Rituelen zíjn het, spirituele bijeenkomsten, in een stijl op het snijvlak van inheemse ceremonies en hedendaags theater. Zijn minimalistische stijl doet denken aan de Japanse butoh en het werk van Robert Wilson. Ponifasio nodigt het publiek uit om samen na te denken over de werelden die hij traag opbouwt, met betoverend licht, verontrustende soundscapes of indringende zang en handelingen die een eigen interne logica hebben. Ongrijpbaar, maar van een onmiskenbare urgentie.
Maori-vrouwen
Sinds hij in 2005 voor het eerst in Nederland werd gepresenteerd door het Holland Festival, is zijn internationale roem gegroeid. Met tussenpozen van ettelijke jaren keert hij terug naar Nederland met een nieuwe voorstelling. Het zijn reflecties over onder andere de vervuiling en klimaatveranderingen die de eilanden in de Stille Oceaan bedreigen (Birds with skymirrors, 2010), het lot van de Maori-vrouwen ten tijde van de koloniale overheersing door de Britten (Stones in her mouth, 2013) of de verontrustende opmars van de digitale surveillancetechnologie, waardoor overheden en bedrijven de burger tot achter de voordeur bespieden (The Crimson House, 2014). Vaak zoekt hij samenwerking met inheemse bevolkingsgroepen. Etnische identiteit is een belangrijk thema in zijn werk.

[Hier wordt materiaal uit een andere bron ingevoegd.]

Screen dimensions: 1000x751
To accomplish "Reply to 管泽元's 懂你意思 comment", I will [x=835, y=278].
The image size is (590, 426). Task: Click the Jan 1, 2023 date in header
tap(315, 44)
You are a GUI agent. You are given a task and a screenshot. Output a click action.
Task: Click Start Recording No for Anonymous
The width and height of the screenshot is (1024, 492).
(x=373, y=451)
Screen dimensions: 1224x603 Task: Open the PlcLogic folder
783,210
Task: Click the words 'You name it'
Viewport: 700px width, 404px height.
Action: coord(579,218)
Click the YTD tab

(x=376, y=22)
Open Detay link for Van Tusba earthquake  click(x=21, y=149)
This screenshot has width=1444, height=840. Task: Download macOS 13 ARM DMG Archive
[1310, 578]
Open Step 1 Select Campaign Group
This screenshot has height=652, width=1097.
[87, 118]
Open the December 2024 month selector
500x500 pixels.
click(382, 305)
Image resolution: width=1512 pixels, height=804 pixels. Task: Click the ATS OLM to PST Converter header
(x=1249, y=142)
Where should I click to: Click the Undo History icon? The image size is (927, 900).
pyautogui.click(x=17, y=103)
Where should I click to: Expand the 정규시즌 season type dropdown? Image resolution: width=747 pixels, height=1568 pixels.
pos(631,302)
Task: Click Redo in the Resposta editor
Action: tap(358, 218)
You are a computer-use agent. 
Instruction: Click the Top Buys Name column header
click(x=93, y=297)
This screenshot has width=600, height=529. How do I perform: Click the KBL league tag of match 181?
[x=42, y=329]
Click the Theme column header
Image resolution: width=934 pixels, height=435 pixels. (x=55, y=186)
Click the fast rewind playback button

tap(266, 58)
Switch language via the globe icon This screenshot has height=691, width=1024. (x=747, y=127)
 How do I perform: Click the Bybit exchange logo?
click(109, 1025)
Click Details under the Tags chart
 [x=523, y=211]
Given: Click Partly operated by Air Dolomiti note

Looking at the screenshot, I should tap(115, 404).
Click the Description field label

Ponifasio heeft geen bezwaar tegen het label van theatrale sjamaan of activistisch theatermaker, maar zijn werk is op geen enkele manier simplistisch of pamflettistisch te noemen. Luidkeels zíjn mening of zíjn waarheid uitdragen is niet zijn stijl. Hij probeert vooral een moment van bezinning en verstilling te creëren en ziet, zoals alle Pacifische volkeren, het theater als een ritueel rond het mystieke verbond tussen mens en natuur. Om die reden schuwt hij realisme op het toneel: veel te beperkend.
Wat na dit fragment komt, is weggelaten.